児童移住は、オーストラリアの戦後史や福祉政策のなかでも重いテーマの一つです。イギリスから多くの子どもが「より良い生活」や「新しい機会」をうたって送られた一方で、実際には施設や宗教団体のもとで不適切な扱いや虐待を受けた事例が、後年になって広く知られるようになりました。今回の報道でも、キリスト教系施設などで深刻な被害を受けた人がいたことが紹介されています。
今回新しく報じられた点は、その歴史を当事者の記憶や地域の視点から掘り起こす書籍が出たことです。過去の制度そのものは以前から調査や証言で明らかになってきましたが、新刊を通じて、数字や制度の説明だけでは伝わりにくい個人の体験が、あらためて共有される形になっています。長い年月を経ても、当事者や家族にとって影響が続く問題であることを示す動きと言えそうです。
パースで暮らす日本人にとっては、これは現在の治安情報というより、WAの地域社会を理解するための歴史的な話題です。

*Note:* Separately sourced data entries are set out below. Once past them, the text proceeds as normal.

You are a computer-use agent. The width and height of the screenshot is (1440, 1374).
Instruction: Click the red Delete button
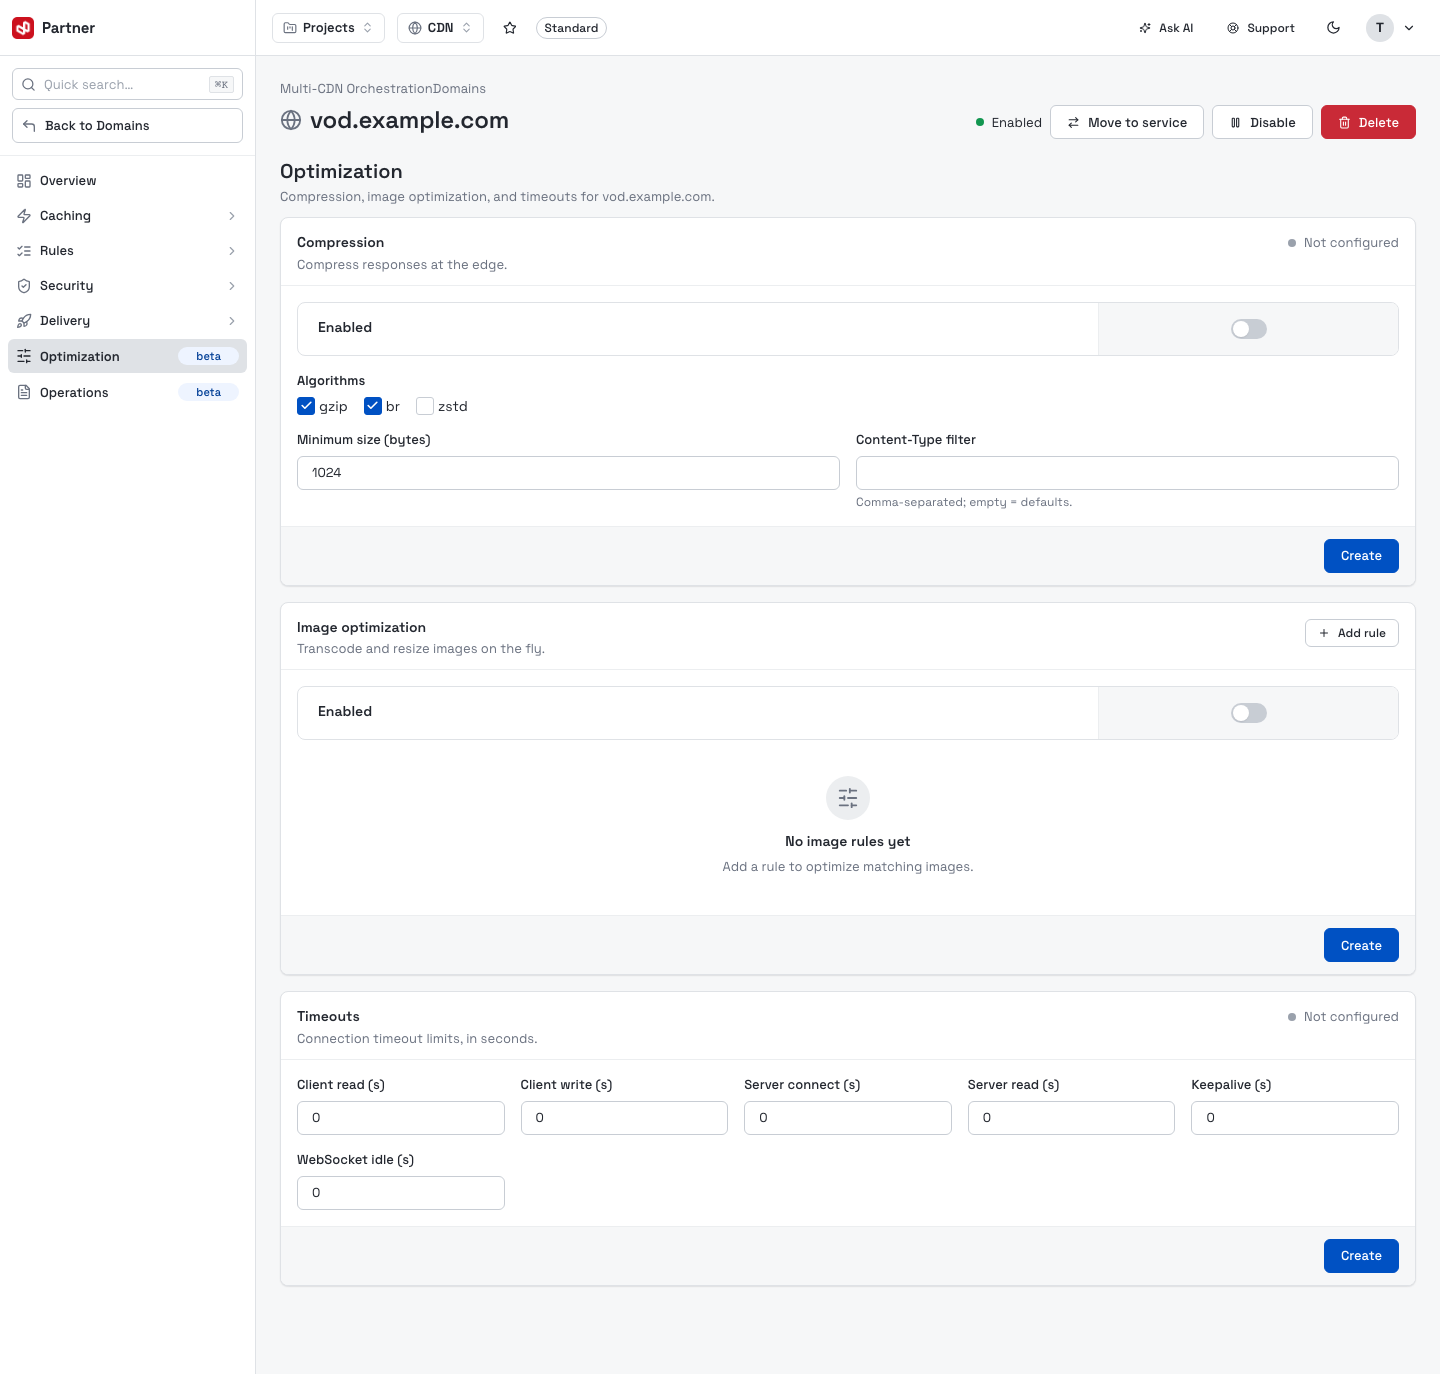(1368, 122)
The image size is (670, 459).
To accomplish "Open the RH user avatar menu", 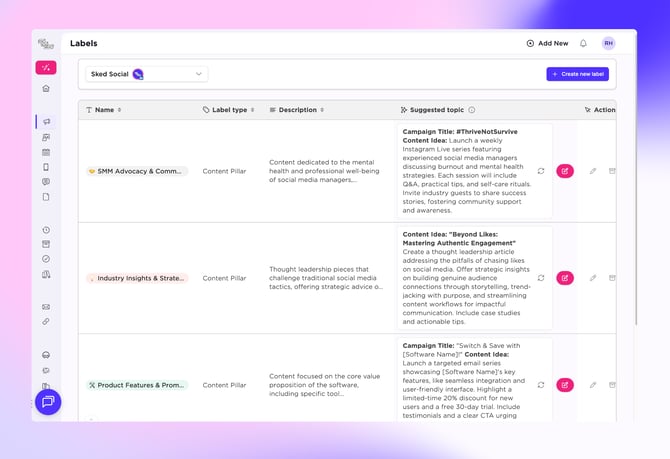I will [608, 44].
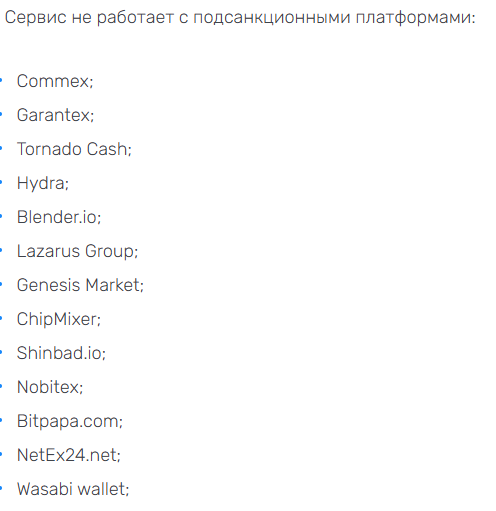Click the Shinbad.io text
This screenshot has height=511, width=496.
coord(61,353)
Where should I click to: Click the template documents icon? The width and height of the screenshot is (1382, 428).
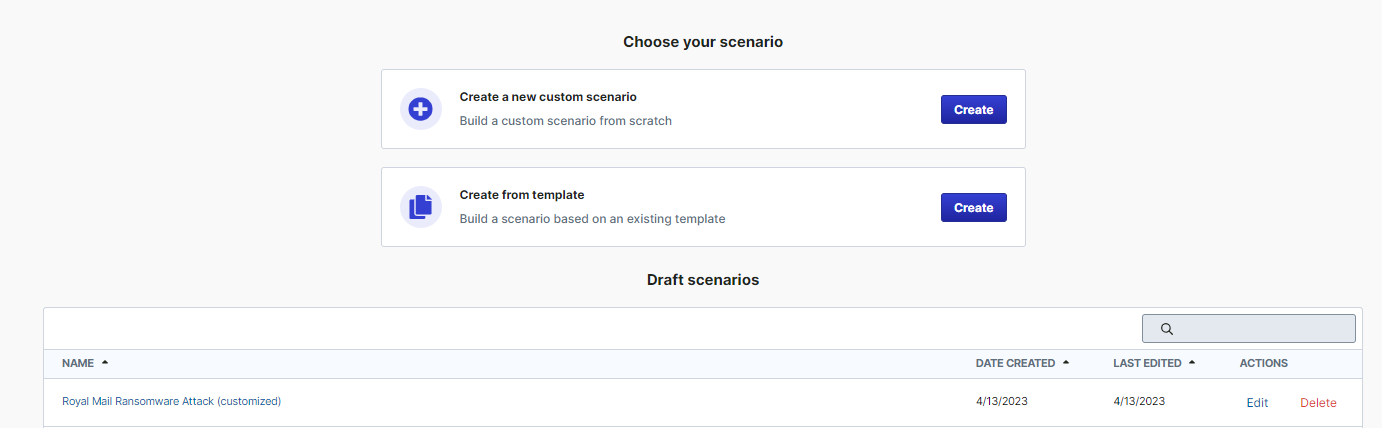click(421, 207)
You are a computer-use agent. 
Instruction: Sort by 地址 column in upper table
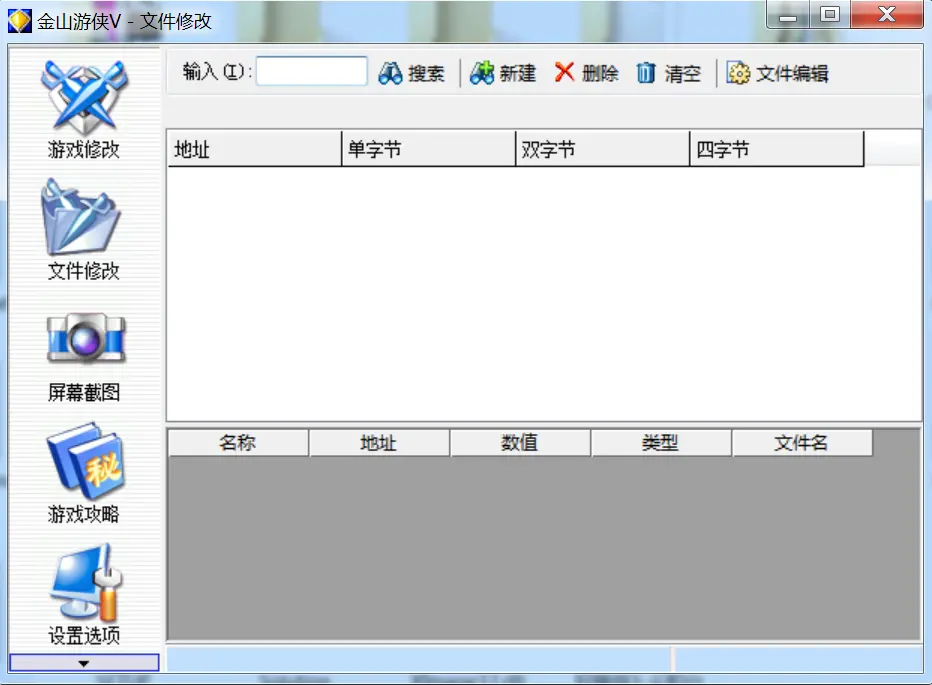254,150
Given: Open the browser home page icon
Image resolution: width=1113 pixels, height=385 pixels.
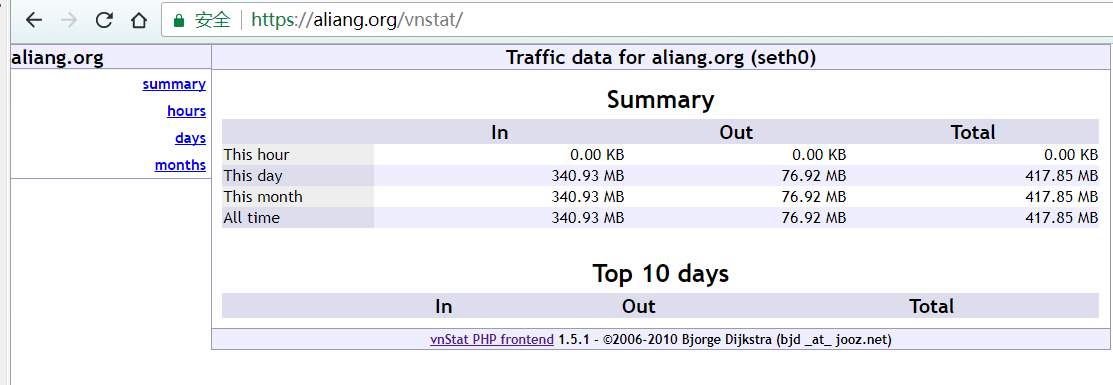Looking at the screenshot, I should click(x=138, y=20).
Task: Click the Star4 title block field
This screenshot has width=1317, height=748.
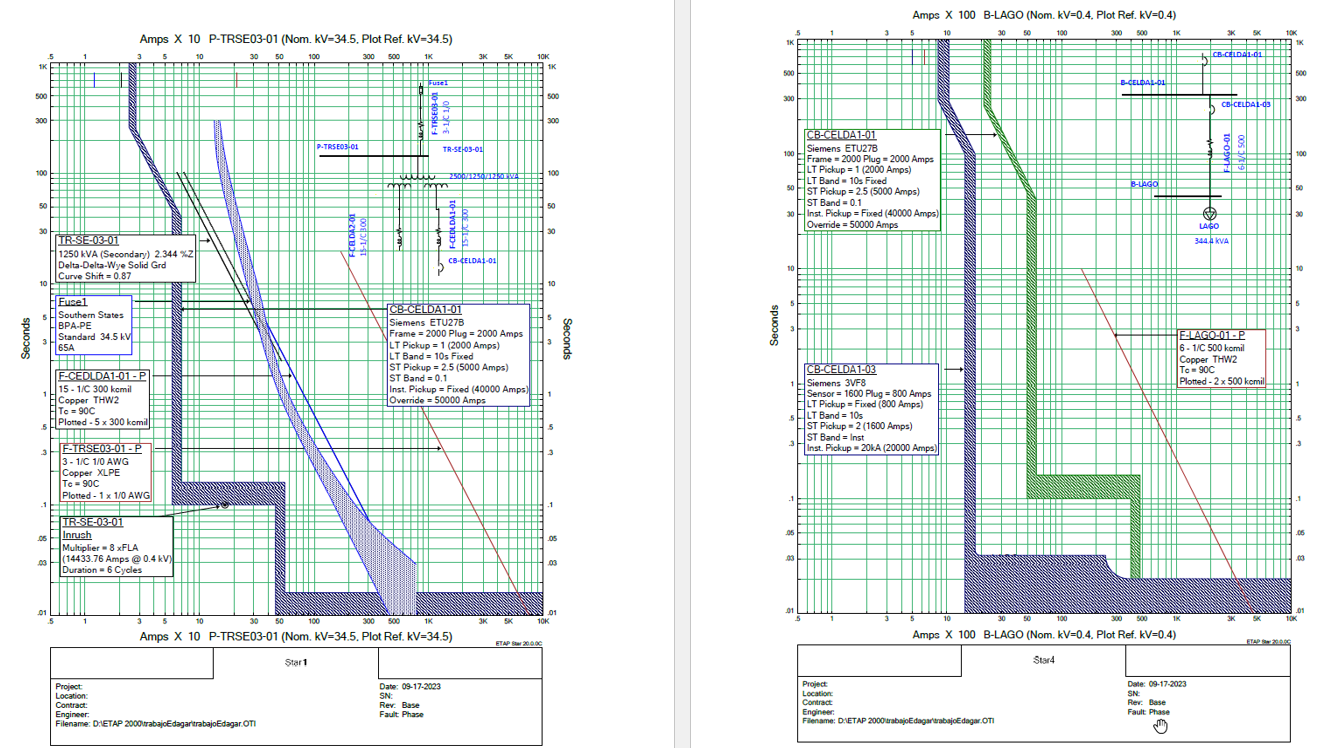Action: [x=1043, y=661]
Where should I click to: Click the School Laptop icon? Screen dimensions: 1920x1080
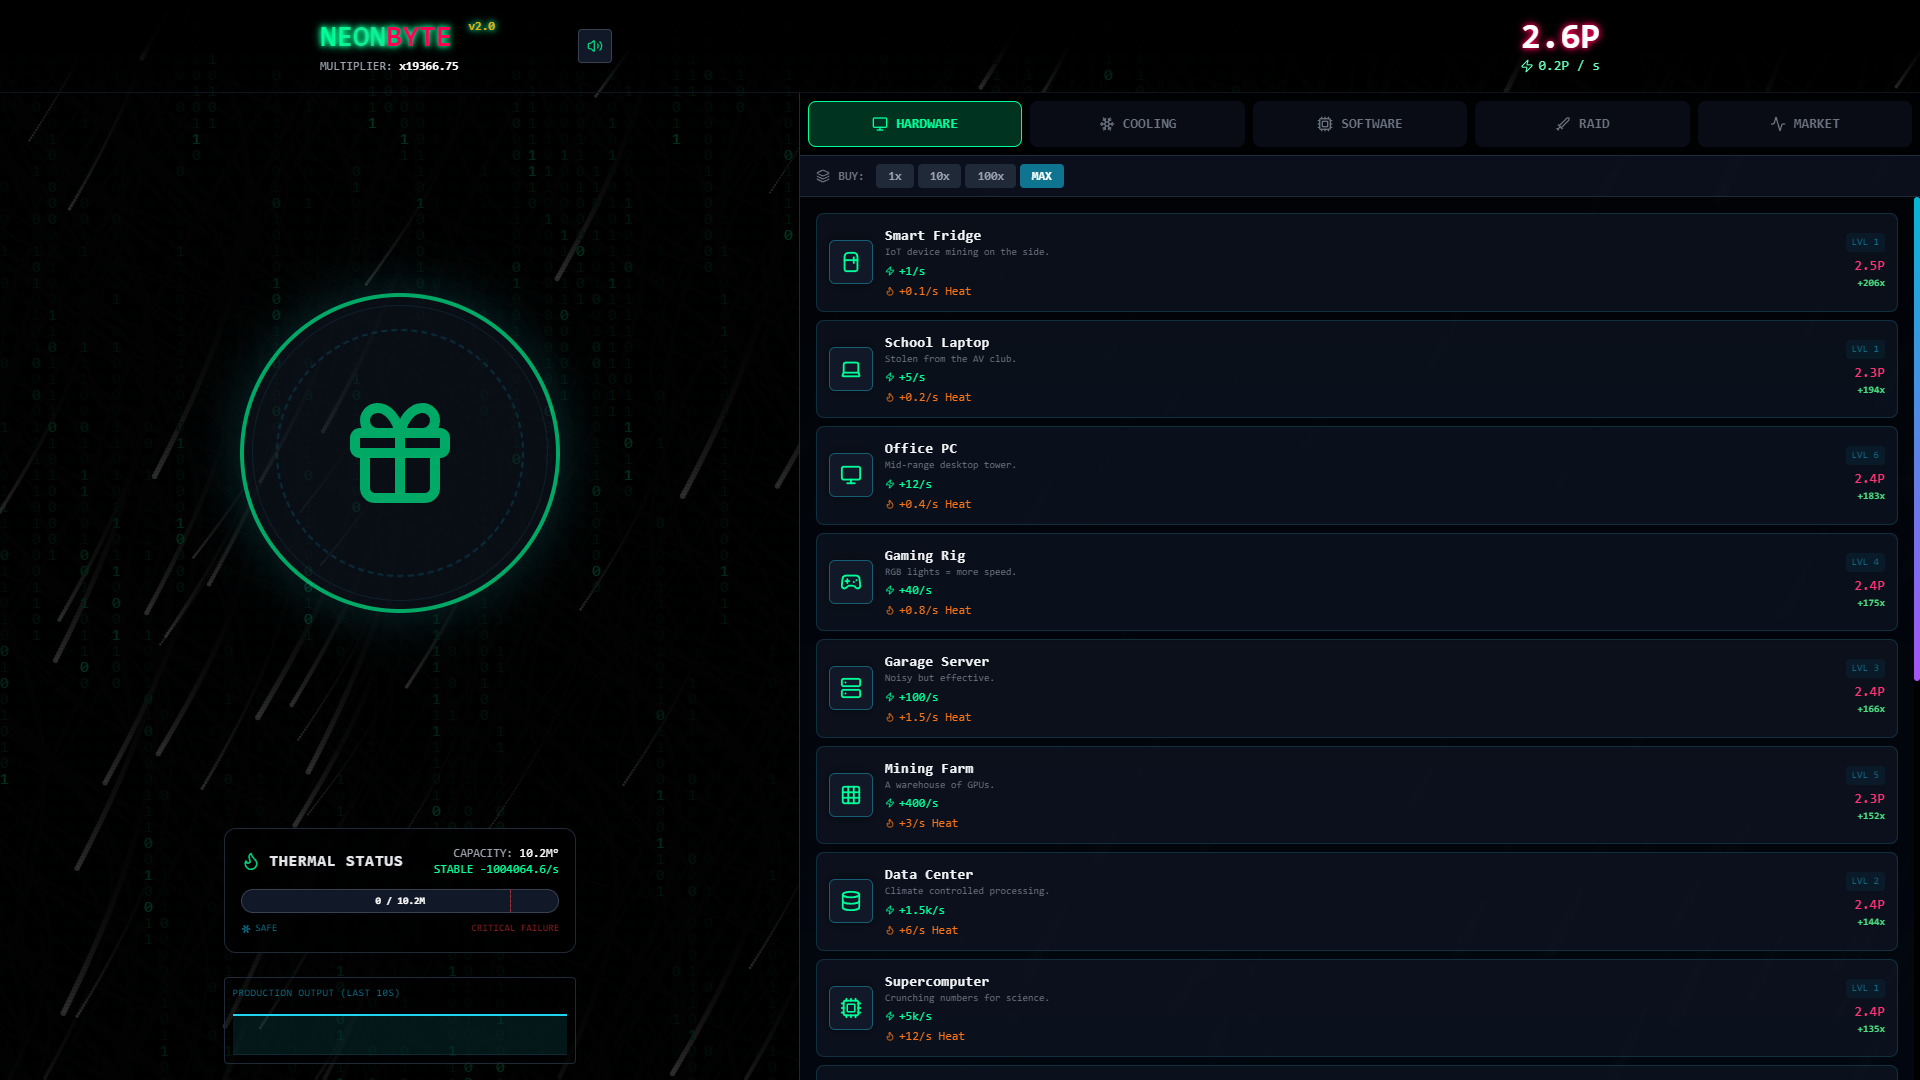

州内には、移住、宗教施設、孤児院、地方コミュニティの歴史が今も地域の記憶として残っている場所があります。学校教育や博物館、公共議論のなかでこうした過去が取り上げられることもあり、長く住むうえでは、明るい観光情報だけでなく、土地が抱えてきた背景を知っておくことが地域理解につながります。
また、オーストラリアでは近年、制度の失敗や歴史的被害に対して、公的な謝罪や記録保存、被害証言の継承を重視する流れが続いています。今回の書籍も、単なる回想録というより、忘れられがちな歴史を地域から伝え直す試みとして受け止められているようです。単独ソースのため詳細の確認は今後の続報を待つ必要がありますが、WAの過去を知る一冊として注目が集まっているとみられます。
※英児童移住の歴史に再注目は、現時点で確認できる1件の情報源をもとに整理しています。続報や公式発表で内容が変わる場合があります。